Family barristers are struggling with complex caseloads, disruptive patterns of work, and pay cuts, according to a report published last week.

Dr Debora Price and Anne Laybourne of King’s College London examined more than 5,000 cases undertaken by more than 1,600 barristers in one week in October last year for their study, The Work of the Family Bar. The report found a quarter of family barristers earned less than £44,000, and half less than £66,000 a year. Almost all family barristers supplemented their legal aid work with privately paid income. Dr Price said: “The work of the family Bar bears a heavy responsibility—the consequences of failure in advocating a client’s case are severe, and include the risk of children being returned to perpetrators of child abuse, the removal of a child from home and the loss of parental rights, domestic violence and homelessness.
“We found that legal aid pay for family barristers lags far behind private client rates and below the rates paid by local authorities. If further cuts in legal aid rates are imposed then there is evidence that this will spread to cases involving serious child abuse too.”
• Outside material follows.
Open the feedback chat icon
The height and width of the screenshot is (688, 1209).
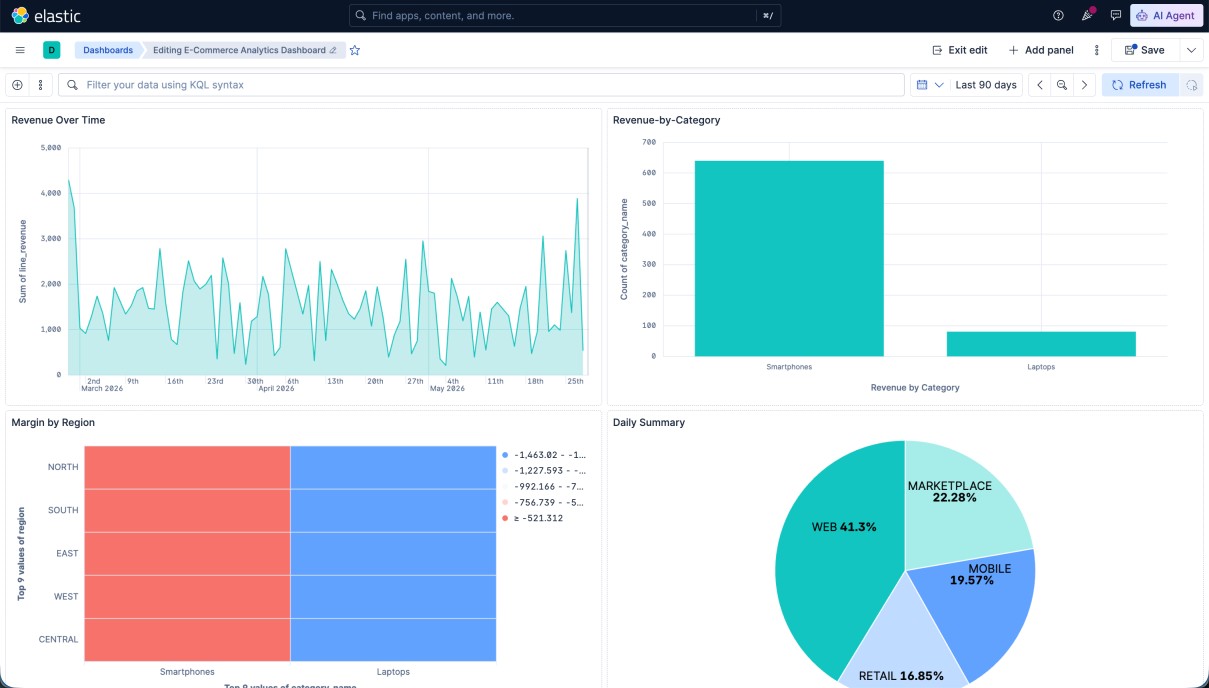click(x=1116, y=16)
Desmond Browne QC, chairman of the Bar Council, says: “This compelling report provides hard evidence that government policies are driving skilled advocates out of the family justice system, leaving the most vulnerable in society exposed to miscarriages of family justice. The Bar Council is acutely aware of the deep commitment of family barristers, many of whom are now working to breaking point, as this research shows. It is especially regrettable that barristers are effectively penalised for doing legally aided family work, rather than privately paying work, and that this is hitting women and black and minority ethnic advocates hardest of all.”

The Legal Services Commission announced cuts to the family graduated fee scheme in February, and is proposing further cuts which will see payments cut by up to 55%, according to the Bar Council.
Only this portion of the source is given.